#  > 【巍峨峻山】 公告服務區 >  > 肉球蓋印處 >  > [報到] 初次見面,我是拉麵

## 拉麵先生

初次見面~我是拉麵先生,可以叫我拉麵就好~
也可以叫我天狼XD
興趣是畫畫.聊天~
目前的夢想是擁有一套毛毛裝~
非常嚮往穿著毛毛裝在大街上亂跑

歡迎搭訕SK:loplop8506

當我第一次登進狼之樂園的時候,不知道我的E-MAIL居然沒有認證成功
於是就弄了快2個小時才搞定TAT

----------


## 奇比斯克

辛苦你了，你好 我是喜歡吃火鍋和吃拉麵的巨龍ˋwˊ 請多指教
我有兩種型態 小龍和巨龍 這樣~
跟你一樣很喜歡擁有一套自己的獸裝 可以在FF動漫祭炫耀拍照，搭訕>W<
下面簽名是我的超中二自我介紹台詞 附加一點， 蹭我，會發光喔!

----------


## fwiflof

兩個小時真的辛苦了XDD""
拉麵你好！我喜歡吃拉麵！！！
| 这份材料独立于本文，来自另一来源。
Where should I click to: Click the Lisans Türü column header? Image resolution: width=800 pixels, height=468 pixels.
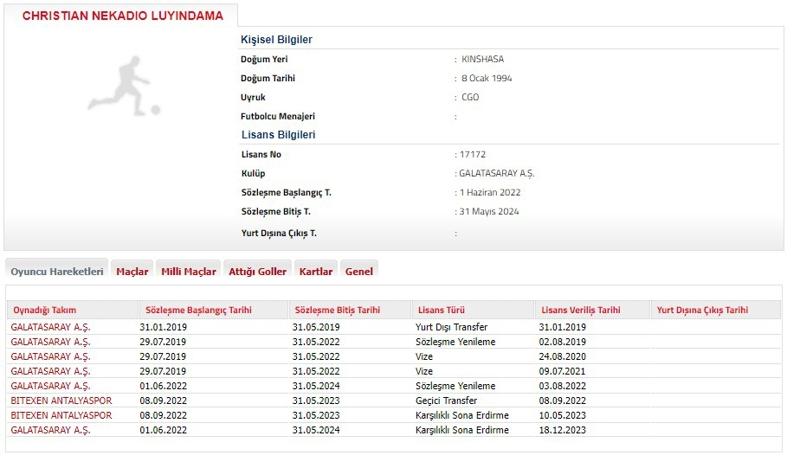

(????
我正在努力製作自己的毛裝(????
可以到獸裝裁縫室看看喔/owo/
提醒你注意各版板規與管理通則，我的簽名檔應該有一些資料w
有任何問題都可以詢問
那麼祝玩得愉快-w-

----------


## 帝嵐

拉麵你好啊~
這裡是銀星 叫我阿銀就可以了
拉麵是我生平中數一數二喜歡吃的食物
所以我們一定可以建立吃和被吃的關係(遭踹
最後希望你在狼樂裡玩的開心

----------